Given an analog clock with sweeping hour, minute, and second hands, at what times are the hands most evenly “balanced”– that is, most equally separated in angle?
It’s a standard high school algebra problem to compute all of the times at which just the hour and minute hands are aligned on top of each other. And it’s relatively straightforward to show that all three hands, including the second hand, are only exactly aligned twice per day, at 12 o’clock. But this problem is different: here, we would like the three angles made by the three hands to be as equal– that is, as close to 120 degrees each– as possible.
As we will see shortly, there is no time at which all three angles are exactly 120 degrees. (This is another nice exercise to prove just using pencil and paper.) So, how close can we get? This post was an admittedly somewhat frivolous excuse to experiment with SymPy, the Python symbolic mathematics library bundled with SciPy. My approach was pretty brute-force, letting SymPy do all of the heavy lifting with very few lines of code, including evaluating multiple different metrics defining what we mean by “balanced.” (All of the code discussed here is available on GitHub.)
The problem is complicated by the floor functions that would be buried in the cost function if we were to use a single parameter to represent the continuously varying time over the entire 12-hour domain. Instead, let’s divide the domain into 12×60=720 one-minute intervals, each specified by a fixed integer hour and minute, and for each, only let the second hand sweep through the single revolution of that one minute of time, computing the resulting three angles between consecutive hands:
def hand_positions(hour, minute, second): """Return positions in [0, 360) of clock hands.""" r_60 = sym.Rational(60, 1) return (360 * (hour + minute / r_60 + second / (r_60 * r_60)) / 12, 360 * (minute + second / r_60) / r_60, 360 * second / r_60) def hand_angles(hands): """Return angles between clock hands.""" x, y, z = sorted(hands) return (y - x, z - y, x - z + 360)

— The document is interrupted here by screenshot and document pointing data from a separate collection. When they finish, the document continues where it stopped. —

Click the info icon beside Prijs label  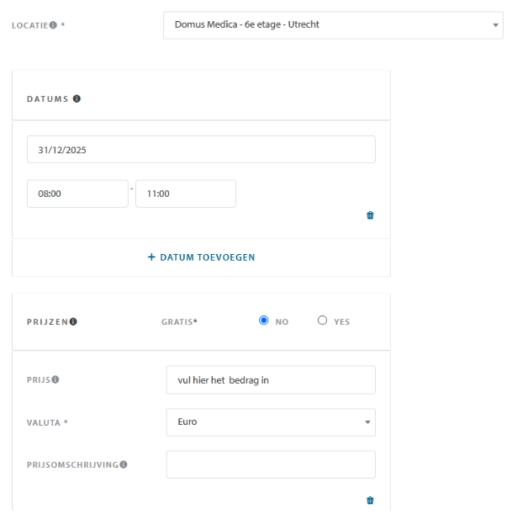pos(55,379)
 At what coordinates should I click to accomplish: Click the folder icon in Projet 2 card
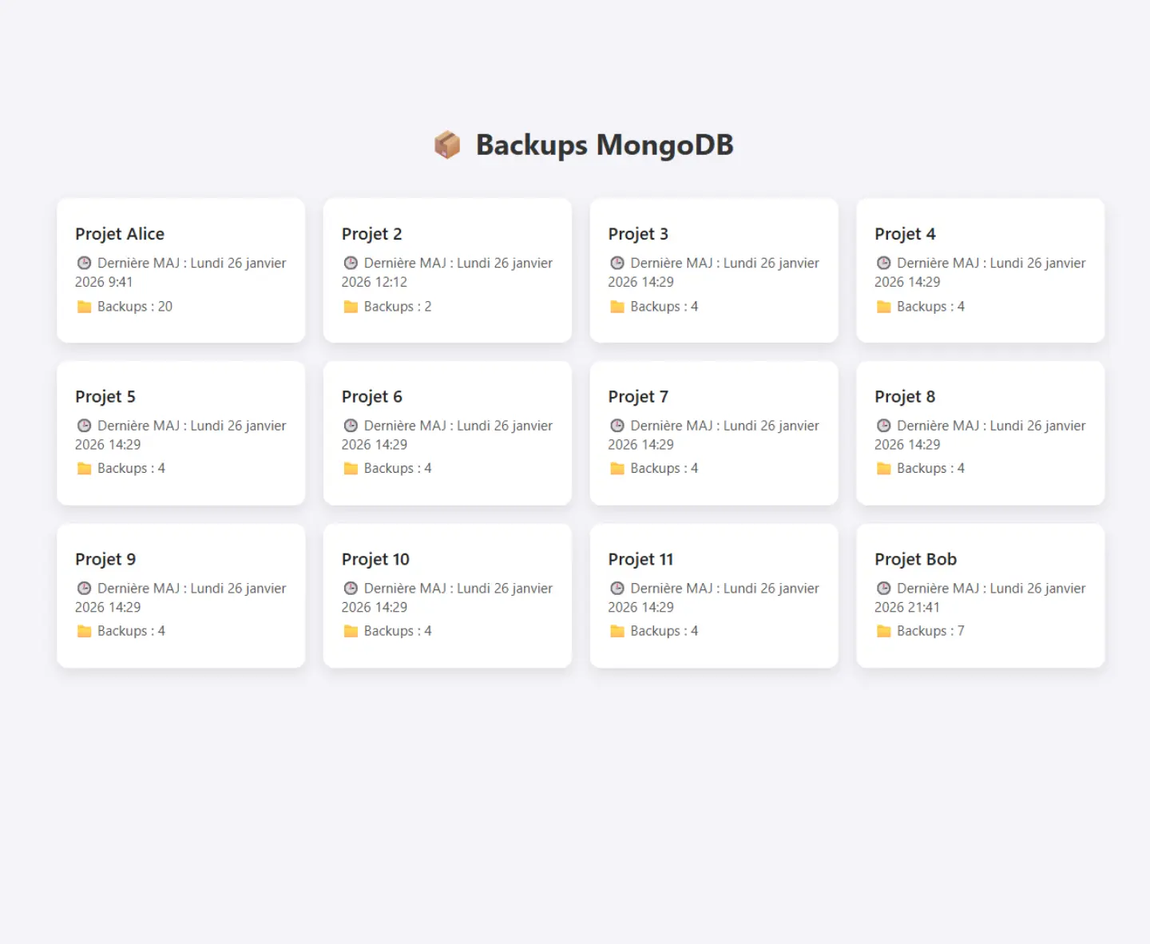coord(351,307)
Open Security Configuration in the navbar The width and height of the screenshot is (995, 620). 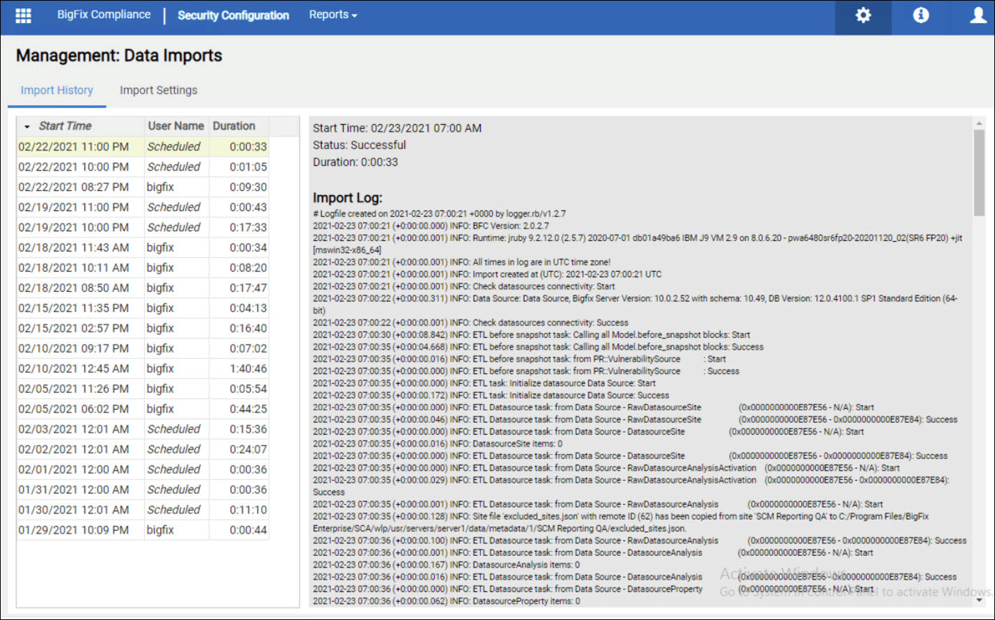[233, 15]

At any given time, what yardstick should we use to measure how “balanced” the clock hands are? There are at least a couple of reasonable alternatives, even if we restrict our attention to (piecewise) linear cost functions. The first that occurred to me was to “maximize the minimum” angle: by the pigeonhole principle, at least one of the angles is at most 120 degrees, so let’s try to make that smallest angle as large as possible, measuring the deficit:
def max_min(*time): """(120 minus) minimum angle between clock hands.""" return 120 - min(hand_angles(hand_positions(*time)))
Rather than maximizing the minimum angle, another option is to “minimize the maximum” absolute deviation of each angle from the desired optimal 120 degrees. This cost is implemented below. (I had initially also implemented the Manhattan distance, i.e., the sum (or equivalently, the average) of absolute deviations from 120 degrees. But it’s another nice problem to show that this is unnecessary: the sum of absolute deviations yields the same ordering as the maximum of absolute deviations… but this would not generally be true if our clocks somehow had more than just three hands (why?).)
def min_max(*time): """Max. deviation from 120 deg. of angles between clock hands.""" return max(abs(a - 120) for a in hand_angles(hand_positions(*time)))
At this point, the key observation is that the only possible candidate times at which these cost functions are optimized are at their critical points (or at endpoints of the domain). And because these costs are piecewise linear, the critical points are easy to enumerate: either two of the angles are equal (when maximizing the minimum angle), or one of the angles is exactly 120 degrees (when minimizing the absolute deviation). The following function lumps all of these possibilities together into one list:
h, m, s = [sym.Symbol(v) for v in 'hms'] def critical_points(): """Generate possible critical positions of sweeping second hand.""" yield 0 for x, y, z in permutations(hand_positions(h, m, s)): a, b, c = (y - x, z - y, x - z + 360) for lhs, rhs in ((a, b), (a, c), (b, c), (a, 120), (b, 120), (c, 120)): yield from sym.solve(lhs - rhs, [s])
The resulting “most balanced” times are shown below. There are a couple of interesting observations. First, a solution won’t be unique; times come in “mirror image” pairs with the same cost. Second, although the two cost functions considered here do yield slightly different optimal times, they differ by less than 3 hundredths of a second, and the same four or five best mirror pairs are all clustered within about 8 hundredths of a second of each other– all at approximately 2:54:34, along with its mirror time 9:05:25.
Finally, what if the second hand doesn’t sweep, but ticks from one integer second to the next? (When I was a kid, this was the magic method to distinguish between the real and fake Rolex watch, neither of which any of us had actually ever seen.) In this case, the most balanced times– that also appear within about a tenth of a second of the nearby overall top ten times– are at 5:49:09, along with its mirror time 6:10:51, as shown below.